This has been a tough challenge, but I have not been able find any information about the photographer Dorien Leigh, whose photographs appear in the 1939 edition of The Modern Pictorial World Atlas, published by the Sun News-Pictorial, Melbourne, Australia. The atlas contains 64 pages of maps in full colour, and 120 pp. gazetteer, text and index. It also contains 69 photographs in gravure of the ‘People of the Earth’ attributed to photographic contributors, E.N.A., Blue Star, and Dorien Leigh.

The ‘gravure’ mentioned is a photographic process short for photogravure, which is an intaglio print-making or photo-mechanical process where a copper plate is grained and then coated with a light-sensitive gelatin tissue which had been exposed to a film positive, and then etched.

  • The eight images featured above are attributed to Leigh and include a young Sudanese woman, an Australian indigenous man; and an old man from Morocco. Some have accompanying text, describing the scene. These include:

The Storywriter: An author at work in the East Indies. A small child of Bali, the island in the Dutch East Indies, (now Indonesaia) watches absorbed; while an elder writes a story on a palm leaf, pricking out the characters with a curiously-shaped knife for a “pen” and reciting his tale as he works.

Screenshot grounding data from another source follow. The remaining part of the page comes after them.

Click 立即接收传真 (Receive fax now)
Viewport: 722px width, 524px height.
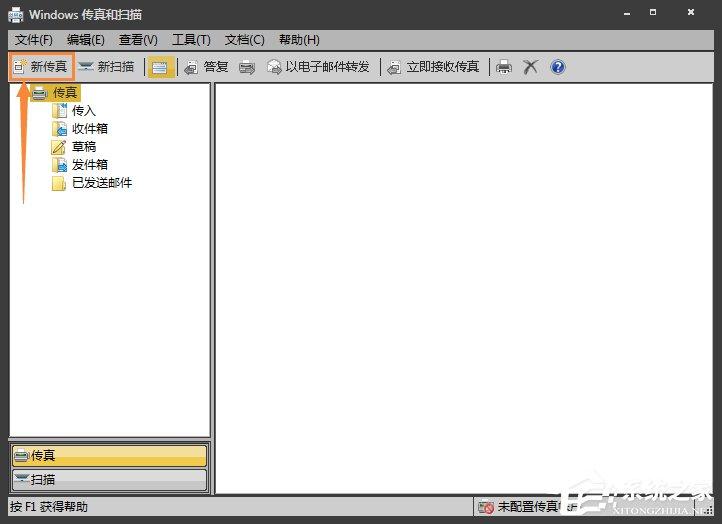pos(433,67)
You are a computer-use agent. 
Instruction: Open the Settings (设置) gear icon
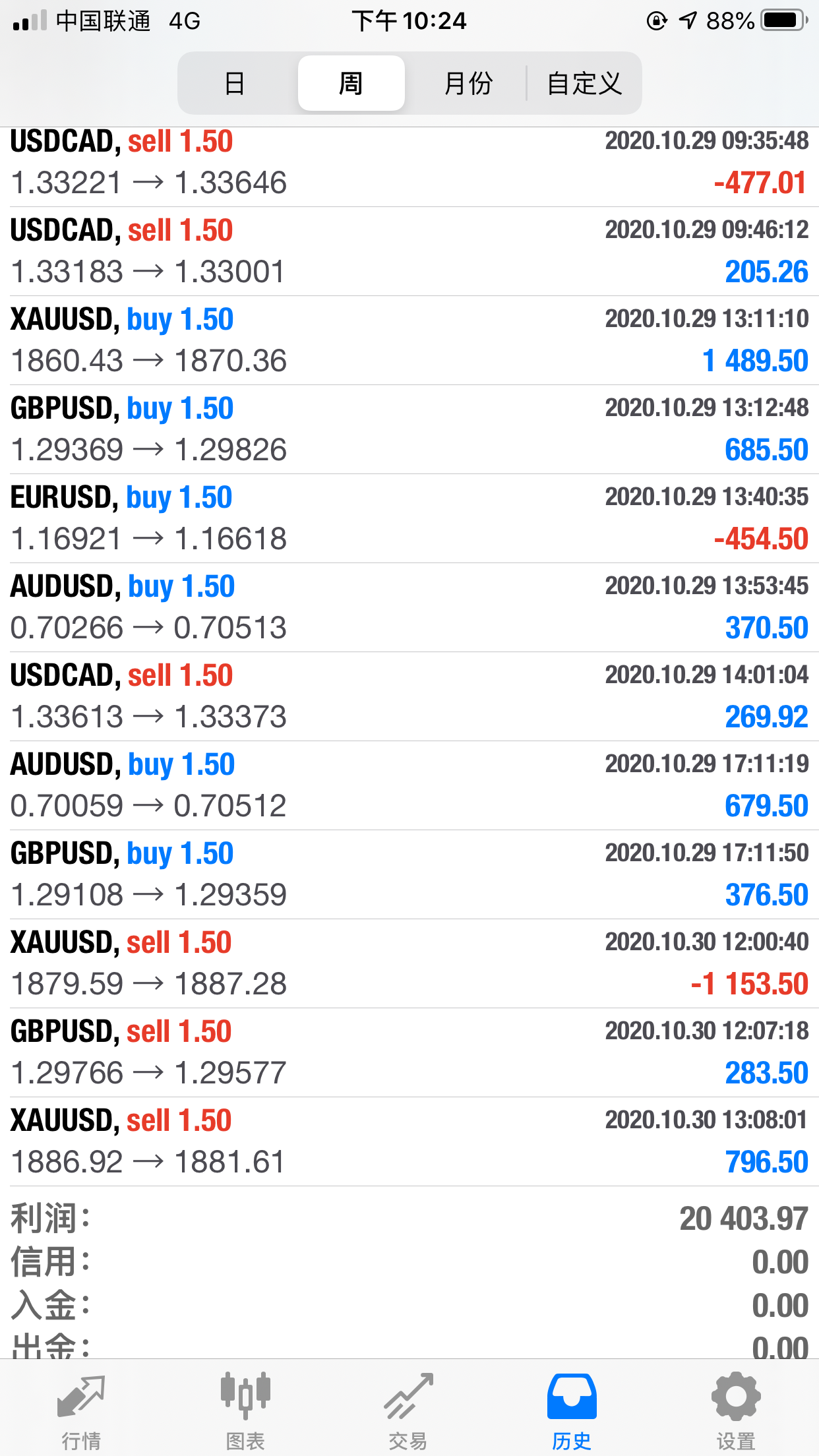tap(736, 1397)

A West Madi hunter from the source of the Nile. The man from Albert Nyanza is shown hunting with bow and arrow; and carrying a long hunting horn, which plays only two notes – one an octave above the other. Albert Nyanza is now known as Lake Albert, or Lake Mobutu Sese Seko, northernmost of the lakes in the Western Rift Valley, in east-central Africa, on the border between Congo (Kinshasa) and Uganda.

Bathing in the Holy River at the City of Temples and Shrines. Benares is a mecca of the Hindus and thousands of pilgrims visit it every year to bathe in the Holy River Ganges. The Hindus worship the gods Shiva, the destroyer; and Vishnu, the preserver; and observe a very rigid caste system. Benares is now known as Varanasi, a city in Northern India. The city is one of the oldest continuously inhabited cities in the world and is not only the spiritual capital of India, but also the holiest of seven sacred cities in Hinduism, and it played a significant role in the development of Buddhism.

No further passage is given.